C’est ici que se pose la nature juridique de l’EESC. La loi évoque (v. supra 2-a) des obligations de service public. L’activité des EESC deviendrait-elle ainsi un service public ? On peut en douter quand  on se livre à une analyse selon les critères du Conseil d’État (v. R. Denoix de Saint-Marc (dir.) Le service public, Paris, La Documentation française, 1996) ou si on s’en remet à la jurisprudence. Pour le juge, la formation continue n’est pas un service public (v. CAA Marseille, 16 mai 2006, n°03MA00585). Quant aux établissements d’enseignement supérieur, chacun constitue  « un établissement d’enseignement privé et n’est pas chargé de la gestion d’un service public » (CE 10 juillet 1992, n°133502). Le juge considère également que l’enseignement privé, même quand il participe au service public, n’en constitue pas pour autant un service public lui-même (v. CE 26 mai 2004, n°259682 ; CE 4 juillet 1997, n°162264). La loi peut-elle, au détour d’une disposition incidente, requalifier tacitement l’activité ?

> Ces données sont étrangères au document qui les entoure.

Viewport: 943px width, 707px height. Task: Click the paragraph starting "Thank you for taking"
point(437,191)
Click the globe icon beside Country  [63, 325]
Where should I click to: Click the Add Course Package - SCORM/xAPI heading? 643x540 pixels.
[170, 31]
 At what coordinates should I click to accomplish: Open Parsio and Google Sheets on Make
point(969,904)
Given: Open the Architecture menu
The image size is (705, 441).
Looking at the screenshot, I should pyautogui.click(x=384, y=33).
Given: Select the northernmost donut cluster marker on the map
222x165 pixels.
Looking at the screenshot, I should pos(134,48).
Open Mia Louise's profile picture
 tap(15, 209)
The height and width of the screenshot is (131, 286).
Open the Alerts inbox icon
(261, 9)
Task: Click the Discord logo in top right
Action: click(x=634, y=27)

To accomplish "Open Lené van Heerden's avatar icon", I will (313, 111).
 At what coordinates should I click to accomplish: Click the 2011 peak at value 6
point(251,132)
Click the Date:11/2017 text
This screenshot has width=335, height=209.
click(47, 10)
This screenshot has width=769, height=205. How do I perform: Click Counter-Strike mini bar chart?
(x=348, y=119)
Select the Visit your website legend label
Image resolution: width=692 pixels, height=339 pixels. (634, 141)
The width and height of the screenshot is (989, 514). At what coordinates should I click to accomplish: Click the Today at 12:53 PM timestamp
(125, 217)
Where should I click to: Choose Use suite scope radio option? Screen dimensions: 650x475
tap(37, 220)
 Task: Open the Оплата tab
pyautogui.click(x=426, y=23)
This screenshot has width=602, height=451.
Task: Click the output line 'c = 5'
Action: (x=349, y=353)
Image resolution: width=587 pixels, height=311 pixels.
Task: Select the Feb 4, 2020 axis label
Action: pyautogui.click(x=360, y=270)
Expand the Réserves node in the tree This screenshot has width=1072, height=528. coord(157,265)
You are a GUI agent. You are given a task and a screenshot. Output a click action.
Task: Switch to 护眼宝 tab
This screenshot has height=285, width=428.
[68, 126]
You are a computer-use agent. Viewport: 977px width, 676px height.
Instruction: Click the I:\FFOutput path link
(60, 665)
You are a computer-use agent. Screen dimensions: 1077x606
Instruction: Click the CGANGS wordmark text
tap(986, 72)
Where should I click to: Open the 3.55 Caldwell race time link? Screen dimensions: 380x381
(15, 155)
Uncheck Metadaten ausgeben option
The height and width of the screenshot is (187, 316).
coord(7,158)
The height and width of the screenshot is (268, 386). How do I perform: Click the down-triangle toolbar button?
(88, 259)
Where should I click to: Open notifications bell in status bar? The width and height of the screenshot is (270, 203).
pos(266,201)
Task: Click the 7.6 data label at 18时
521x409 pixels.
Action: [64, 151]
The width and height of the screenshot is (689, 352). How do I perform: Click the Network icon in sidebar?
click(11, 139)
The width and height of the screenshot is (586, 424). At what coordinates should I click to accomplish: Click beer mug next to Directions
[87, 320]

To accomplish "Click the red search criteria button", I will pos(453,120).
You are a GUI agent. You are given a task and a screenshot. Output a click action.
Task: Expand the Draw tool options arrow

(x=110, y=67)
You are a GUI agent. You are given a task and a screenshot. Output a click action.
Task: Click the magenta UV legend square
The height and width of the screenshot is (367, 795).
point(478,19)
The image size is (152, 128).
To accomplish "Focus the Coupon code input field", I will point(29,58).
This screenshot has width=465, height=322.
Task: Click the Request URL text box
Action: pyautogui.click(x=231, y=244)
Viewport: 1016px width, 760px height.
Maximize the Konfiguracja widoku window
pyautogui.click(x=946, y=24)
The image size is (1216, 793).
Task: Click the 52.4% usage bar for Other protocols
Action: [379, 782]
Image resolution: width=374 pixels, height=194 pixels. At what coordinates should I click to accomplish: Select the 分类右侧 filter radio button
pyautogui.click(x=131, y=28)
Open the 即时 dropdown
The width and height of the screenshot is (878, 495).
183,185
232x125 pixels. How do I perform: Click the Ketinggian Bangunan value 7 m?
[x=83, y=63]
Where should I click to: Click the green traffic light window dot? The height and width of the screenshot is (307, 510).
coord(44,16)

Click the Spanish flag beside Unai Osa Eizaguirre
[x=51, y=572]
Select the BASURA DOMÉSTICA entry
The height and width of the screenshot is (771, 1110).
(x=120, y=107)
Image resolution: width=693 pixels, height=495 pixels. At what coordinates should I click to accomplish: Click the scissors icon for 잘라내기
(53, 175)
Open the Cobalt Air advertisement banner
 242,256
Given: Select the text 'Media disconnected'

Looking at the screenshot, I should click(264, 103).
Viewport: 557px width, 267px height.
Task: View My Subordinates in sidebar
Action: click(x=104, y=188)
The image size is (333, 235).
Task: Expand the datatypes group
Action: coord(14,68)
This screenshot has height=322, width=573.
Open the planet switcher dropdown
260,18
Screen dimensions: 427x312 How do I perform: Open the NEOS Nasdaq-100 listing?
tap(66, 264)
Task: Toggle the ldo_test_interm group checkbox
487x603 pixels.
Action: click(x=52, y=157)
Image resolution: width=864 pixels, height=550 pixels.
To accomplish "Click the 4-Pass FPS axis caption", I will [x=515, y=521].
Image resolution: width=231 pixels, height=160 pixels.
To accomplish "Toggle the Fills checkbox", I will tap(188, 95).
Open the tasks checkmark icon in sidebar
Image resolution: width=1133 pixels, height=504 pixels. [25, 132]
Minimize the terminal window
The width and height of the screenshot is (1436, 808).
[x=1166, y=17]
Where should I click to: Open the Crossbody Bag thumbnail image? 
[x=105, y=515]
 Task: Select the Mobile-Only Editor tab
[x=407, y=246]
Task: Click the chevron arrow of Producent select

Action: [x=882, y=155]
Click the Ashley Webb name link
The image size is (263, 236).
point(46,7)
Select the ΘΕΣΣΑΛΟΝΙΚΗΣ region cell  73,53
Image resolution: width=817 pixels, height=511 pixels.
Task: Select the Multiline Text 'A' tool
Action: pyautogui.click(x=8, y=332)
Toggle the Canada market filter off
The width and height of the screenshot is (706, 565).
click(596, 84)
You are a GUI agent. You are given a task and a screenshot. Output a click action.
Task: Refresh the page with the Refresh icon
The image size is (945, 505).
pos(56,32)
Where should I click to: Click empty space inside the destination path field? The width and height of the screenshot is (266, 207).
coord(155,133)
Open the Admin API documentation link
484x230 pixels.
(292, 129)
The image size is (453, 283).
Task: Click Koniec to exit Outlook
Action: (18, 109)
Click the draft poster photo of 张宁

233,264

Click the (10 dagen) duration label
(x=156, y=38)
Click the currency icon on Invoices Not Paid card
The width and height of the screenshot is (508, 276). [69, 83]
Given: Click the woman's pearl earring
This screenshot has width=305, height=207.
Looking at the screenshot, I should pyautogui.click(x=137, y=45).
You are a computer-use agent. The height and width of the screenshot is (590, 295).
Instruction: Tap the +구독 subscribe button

La rapporteure du projet de loi  soutient que la mise en œuvre d’une EESC ne constituerait pas une privatisation (v. Assemblée nationale, XIVème législature, rapport n°2145). Mais si on entend par « privatisation » l’action qui consiste à donner un statut privé à une activité en transférant tout ou partie du pouvoir d’administration à des personnes privées, l’EESC, malgré sa gouvernance très consulaire, y ressemble beaucoup. C’est ce qui renforce le caractère chimérique de l’EESC, certes seulement au sens mythologique du terme car, au sens usuel, le législateur a bien donné corps à cette chimère juridique.